- Activity:
Give back only the stretch of rows from the line containing "at (96, 336)." through the end of the rows, substituting "Locate" for "Identify the location of" and leaving everything else unchanged.

┌─ Entries shown

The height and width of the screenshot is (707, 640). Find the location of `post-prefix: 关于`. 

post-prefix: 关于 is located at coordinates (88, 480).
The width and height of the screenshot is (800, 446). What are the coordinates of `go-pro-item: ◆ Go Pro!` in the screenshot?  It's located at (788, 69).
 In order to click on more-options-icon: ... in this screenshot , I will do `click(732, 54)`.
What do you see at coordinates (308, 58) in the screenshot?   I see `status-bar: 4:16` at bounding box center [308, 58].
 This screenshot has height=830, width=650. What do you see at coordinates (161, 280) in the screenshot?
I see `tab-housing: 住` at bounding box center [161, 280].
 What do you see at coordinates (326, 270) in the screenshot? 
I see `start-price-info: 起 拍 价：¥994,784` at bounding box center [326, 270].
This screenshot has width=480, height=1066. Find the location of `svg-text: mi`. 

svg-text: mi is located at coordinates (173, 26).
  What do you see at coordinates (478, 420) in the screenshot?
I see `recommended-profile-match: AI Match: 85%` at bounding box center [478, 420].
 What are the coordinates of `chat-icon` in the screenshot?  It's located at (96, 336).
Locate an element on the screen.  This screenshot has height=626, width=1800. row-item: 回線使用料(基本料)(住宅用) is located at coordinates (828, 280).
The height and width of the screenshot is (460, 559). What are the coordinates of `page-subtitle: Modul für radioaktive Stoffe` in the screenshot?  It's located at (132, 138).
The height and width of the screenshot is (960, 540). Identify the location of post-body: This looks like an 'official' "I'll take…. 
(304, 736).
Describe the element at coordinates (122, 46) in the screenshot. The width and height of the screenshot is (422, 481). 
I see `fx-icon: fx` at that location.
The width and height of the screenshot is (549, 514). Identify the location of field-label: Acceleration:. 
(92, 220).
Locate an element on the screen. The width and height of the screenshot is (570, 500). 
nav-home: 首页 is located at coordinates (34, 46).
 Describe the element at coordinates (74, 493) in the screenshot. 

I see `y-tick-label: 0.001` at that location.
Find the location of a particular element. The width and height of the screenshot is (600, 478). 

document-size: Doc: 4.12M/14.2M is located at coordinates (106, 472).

└─

- Solution to this problem:
 What are the coordinates of `chat-icon` in the screenshot?  It's located at (96, 336).
Locate an element on the screen.  This screenshot has height=626, width=1800. row-item: 回線使用料(基本料)(住宅用) is located at coordinates (828, 280).
The height and width of the screenshot is (460, 559). What are the coordinates of `page-subtitle: Modul für radioaktive Stoffe` in the screenshot?  It's located at (132, 138).
The height and width of the screenshot is (960, 540). Locate post-body: This looks like an 'official' "I'll take…. 
(304, 736).
Describe the element at coordinates (122, 46) in the screenshot. The width and height of the screenshot is (422, 481). 
I see `fx-icon: fx` at that location.
The width and height of the screenshot is (549, 514). Locate field-label: Acceleration:. 
(92, 220).
Locate an element on the screen. The width and height of the screenshot is (570, 500). 
nav-home: 首页 is located at coordinates (34, 46).
 Describe the element at coordinates (74, 493) in the screenshot. 

I see `y-tick-label: 0.001` at that location.
Find the location of a particular element. The width and height of the screenshot is (600, 478). 

document-size: Doc: 4.12M/14.2M is located at coordinates (106, 472).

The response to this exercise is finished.